◆ **Description of the task**: Every record must appear in the answer exactly as it stands.

◆ **Records from a dataset**:
■ ■ ■ ■

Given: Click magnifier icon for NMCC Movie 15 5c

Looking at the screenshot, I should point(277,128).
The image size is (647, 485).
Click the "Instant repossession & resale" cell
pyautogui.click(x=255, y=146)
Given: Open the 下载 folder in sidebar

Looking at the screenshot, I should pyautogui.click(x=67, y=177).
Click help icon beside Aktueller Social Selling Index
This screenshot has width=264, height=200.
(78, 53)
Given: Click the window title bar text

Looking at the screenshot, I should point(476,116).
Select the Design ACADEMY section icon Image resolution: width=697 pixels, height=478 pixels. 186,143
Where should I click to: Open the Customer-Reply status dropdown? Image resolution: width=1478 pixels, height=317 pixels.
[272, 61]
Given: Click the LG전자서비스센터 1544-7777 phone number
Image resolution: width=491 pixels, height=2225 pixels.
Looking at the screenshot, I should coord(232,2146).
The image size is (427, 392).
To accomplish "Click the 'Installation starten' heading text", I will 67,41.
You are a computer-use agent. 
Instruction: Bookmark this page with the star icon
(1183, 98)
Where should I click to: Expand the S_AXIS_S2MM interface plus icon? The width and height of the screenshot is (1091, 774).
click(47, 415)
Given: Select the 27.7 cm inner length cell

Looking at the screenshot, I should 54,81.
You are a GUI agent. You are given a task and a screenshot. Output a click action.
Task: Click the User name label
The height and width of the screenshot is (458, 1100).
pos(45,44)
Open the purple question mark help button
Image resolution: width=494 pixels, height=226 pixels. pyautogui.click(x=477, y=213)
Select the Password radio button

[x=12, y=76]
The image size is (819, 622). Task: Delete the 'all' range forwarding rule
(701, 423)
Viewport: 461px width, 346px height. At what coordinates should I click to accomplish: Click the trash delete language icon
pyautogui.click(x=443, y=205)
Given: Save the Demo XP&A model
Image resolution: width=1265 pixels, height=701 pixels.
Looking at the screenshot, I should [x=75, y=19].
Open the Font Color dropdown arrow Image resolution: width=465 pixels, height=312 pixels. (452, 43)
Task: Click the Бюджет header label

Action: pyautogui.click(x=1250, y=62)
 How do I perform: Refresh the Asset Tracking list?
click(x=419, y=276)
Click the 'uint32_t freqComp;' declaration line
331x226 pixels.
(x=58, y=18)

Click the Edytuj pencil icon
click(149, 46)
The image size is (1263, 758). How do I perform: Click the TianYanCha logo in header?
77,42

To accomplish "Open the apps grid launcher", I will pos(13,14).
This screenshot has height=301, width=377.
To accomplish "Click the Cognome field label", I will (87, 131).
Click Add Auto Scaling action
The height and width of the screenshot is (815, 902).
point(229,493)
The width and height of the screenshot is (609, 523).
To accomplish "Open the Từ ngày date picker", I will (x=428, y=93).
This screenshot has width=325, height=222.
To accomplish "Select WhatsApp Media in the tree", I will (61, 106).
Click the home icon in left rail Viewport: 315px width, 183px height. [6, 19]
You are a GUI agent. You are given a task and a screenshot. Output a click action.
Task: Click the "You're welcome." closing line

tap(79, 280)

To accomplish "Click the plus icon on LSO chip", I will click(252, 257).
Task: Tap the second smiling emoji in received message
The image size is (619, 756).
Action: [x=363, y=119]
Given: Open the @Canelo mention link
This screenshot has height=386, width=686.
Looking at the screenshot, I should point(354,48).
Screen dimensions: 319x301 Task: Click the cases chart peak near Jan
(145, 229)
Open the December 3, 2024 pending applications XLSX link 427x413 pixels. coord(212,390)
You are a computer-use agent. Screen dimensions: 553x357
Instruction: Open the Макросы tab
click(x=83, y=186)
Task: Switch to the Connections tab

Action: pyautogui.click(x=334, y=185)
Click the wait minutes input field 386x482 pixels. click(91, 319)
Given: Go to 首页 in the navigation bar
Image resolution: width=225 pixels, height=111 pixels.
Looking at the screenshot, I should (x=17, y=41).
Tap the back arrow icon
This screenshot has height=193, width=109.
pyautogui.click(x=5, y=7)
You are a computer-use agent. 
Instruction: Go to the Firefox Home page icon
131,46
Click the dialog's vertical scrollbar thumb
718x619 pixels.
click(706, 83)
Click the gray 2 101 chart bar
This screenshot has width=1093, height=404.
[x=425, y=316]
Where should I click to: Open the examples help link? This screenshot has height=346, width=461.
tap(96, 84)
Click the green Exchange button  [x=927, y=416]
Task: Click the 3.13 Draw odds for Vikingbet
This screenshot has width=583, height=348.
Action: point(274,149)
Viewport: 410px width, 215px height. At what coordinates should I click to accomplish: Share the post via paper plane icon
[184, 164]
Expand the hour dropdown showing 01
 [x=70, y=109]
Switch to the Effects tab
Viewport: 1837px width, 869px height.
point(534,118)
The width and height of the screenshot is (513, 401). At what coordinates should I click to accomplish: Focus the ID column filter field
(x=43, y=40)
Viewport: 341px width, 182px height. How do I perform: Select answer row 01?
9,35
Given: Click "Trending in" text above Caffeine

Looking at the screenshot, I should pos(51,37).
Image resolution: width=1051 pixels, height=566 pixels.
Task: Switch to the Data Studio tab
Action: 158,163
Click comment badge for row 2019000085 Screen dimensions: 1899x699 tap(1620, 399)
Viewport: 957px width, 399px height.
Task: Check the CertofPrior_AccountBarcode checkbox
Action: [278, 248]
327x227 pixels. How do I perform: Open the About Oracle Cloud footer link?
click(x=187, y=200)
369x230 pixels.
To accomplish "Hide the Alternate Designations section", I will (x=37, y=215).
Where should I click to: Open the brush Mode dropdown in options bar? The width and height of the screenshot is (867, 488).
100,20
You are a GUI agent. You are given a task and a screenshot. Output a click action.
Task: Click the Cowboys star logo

■ ■ ■ ■

◆ **Output**:
Given: Click magnifier icon for NMCC Movie 15 5c

Looking at the screenshot, I should point(277,128).
The image size is (647, 485).
Click the "Instant repossession & resale" cell
pyautogui.click(x=255, y=146)
Given: Open the 下载 folder in sidebar

Looking at the screenshot, I should pyautogui.click(x=67, y=177).
Click help icon beside Aktueller Social Selling Index
This screenshot has width=264, height=200.
(78, 53)
Given: Click the window title bar text

Looking at the screenshot, I should point(476,116).
Select the Design ACADEMY section icon Image resolution: width=697 pixels, height=478 pixels. 186,143
Where should I click to: Open the Customer-Reply status dropdown? Image resolution: width=1478 pixels, height=317 pixels.
[272, 61]
Given: Click the LG전자서비스센터 1544-7777 phone number
Image resolution: width=491 pixels, height=2225 pixels.
Looking at the screenshot, I should coord(232,2146).
The image size is (427, 392).
To accomplish "Click the 'Installation starten' heading text", I will 67,41.
You are a computer-use agent. 
Instruction: Bookmark this page with the star icon
(1183, 98)
Where should I click to: Expand the S_AXIS_S2MM interface plus icon? The width and height of the screenshot is (1091, 774).
click(47, 415)
Given: Select the 27.7 cm inner length cell

Looking at the screenshot, I should 54,81.
You are a GUI agent. You are given a task and a screenshot. Output a click action.
Task: Click the User name label
The height and width of the screenshot is (458, 1100).
pos(45,44)
Open the purple question mark help button
Image resolution: width=494 pixels, height=226 pixels. pyautogui.click(x=477, y=213)
Select the Password radio button

[x=12, y=76]
The image size is (819, 622). Task: Delete the 'all' range forwarding rule
(701, 423)
Viewport: 461px width, 346px height. At what coordinates should I click to accomplish: Click the trash delete language icon
pyautogui.click(x=443, y=205)
Given: Save the Demo XP&A model
Image resolution: width=1265 pixels, height=701 pixels.
Looking at the screenshot, I should [x=75, y=19].
Open the Font Color dropdown arrow Image resolution: width=465 pixels, height=312 pixels. (452, 43)
Task: Click the Бюджет header label

Action: pyautogui.click(x=1250, y=62)
 How do I perform: Refresh the Asset Tracking list?
click(x=419, y=276)
Click the 'uint32_t freqComp;' declaration line
331x226 pixels.
(x=58, y=18)

Click the Edytuj pencil icon
click(149, 46)
The image size is (1263, 758). How do I perform: Click the TianYanCha logo in header?
77,42

To accomplish "Open the apps grid launcher", I will pos(13,14).
This screenshot has height=301, width=377.
To accomplish "Click the Cognome field label", I will (87, 131).
Click Add Auto Scaling action
The height and width of the screenshot is (815, 902).
point(229,493)
The width and height of the screenshot is (609, 523).
To accomplish "Open the Từ ngày date picker", I will (x=428, y=93).
This screenshot has width=325, height=222.
To accomplish "Select WhatsApp Media in the tree", I will (61, 106).
Click the home icon in left rail Viewport: 315px width, 183px height. [6, 19]
You are a GUI agent. You are given a task and a screenshot. Output a click action.
Task: Click the "You're welcome." closing line

tap(79, 280)

To accomplish "Click the plus icon on LSO chip", I will click(252, 257).
Task: Tap the second smiling emoji in received message
The image size is (619, 756).
Action: [x=363, y=119]
Given: Open the @Canelo mention link
This screenshot has height=386, width=686.
Looking at the screenshot, I should point(354,48).
Screen dimensions: 319x301 Task: Click the cases chart peak near Jan
(145, 229)
Open the December 3, 2024 pending applications XLSX link 427x413 pixels. coord(212,390)
You are a computer-use agent. Screen dimensions: 553x357
Instruction: Open the Макросы tab
click(x=83, y=186)
Task: Switch to the Connections tab

Action: pyautogui.click(x=334, y=185)
Click the wait minutes input field 386x482 pixels. click(91, 319)
Given: Go to 首页 in the navigation bar
Image resolution: width=225 pixels, height=111 pixels.
Looking at the screenshot, I should (x=17, y=41).
Tap the back arrow icon
This screenshot has height=193, width=109.
pyautogui.click(x=5, y=7)
You are a computer-use agent. 
Instruction: Go to the Firefox Home page icon
131,46
Click the dialog's vertical scrollbar thumb
718x619 pixels.
click(706, 83)
Click the gray 2 101 chart bar
This screenshot has width=1093, height=404.
[x=425, y=316]
Where should I click to: Open the examples help link? This screenshot has height=346, width=461.
tap(96, 84)
Click the green Exchange button  [x=927, y=416]
Task: Click the 3.13 Draw odds for Vikingbet
This screenshot has width=583, height=348.
Action: point(274,149)
Viewport: 410px width, 215px height. At what coordinates should I click to accomplish: Share the post via paper plane icon
[184, 164]
Expand the hour dropdown showing 01
 [x=70, y=109]
Switch to the Effects tab
Viewport: 1837px width, 869px height.
point(534,118)
The width and height of the screenshot is (513, 401). At what coordinates should I click to accomplish: Focus the ID column filter field
(x=43, y=40)
Viewport: 341px width, 182px height. How do I perform: Select answer row 01?
9,35
Given: Click "Trending in" text above Caffeine

Looking at the screenshot, I should pos(51,37).
Image resolution: width=1051 pixels, height=566 pixels.
Task: Switch to the Data Studio tab
Action: 158,163
Click comment badge for row 2019000085 Screen dimensions: 1899x699 tap(1620, 399)
Viewport: 957px width, 399px height.
Task: Check the CertofPrior_AccountBarcode checkbox
Action: [278, 248]
327x227 pixels. How do I perform: Open the About Oracle Cloud footer link?
click(x=187, y=200)
369x230 pixels.
To accomplish "Hide the Alternate Designations section", I will (x=37, y=215).
Where should I click to: Open the brush Mode dropdown in options bar? The width and height of the screenshot is (867, 488).
100,20
You are a GUI agent. You are given a task and a screenshot. Output a click action.
Task: Click the Cowboys star logo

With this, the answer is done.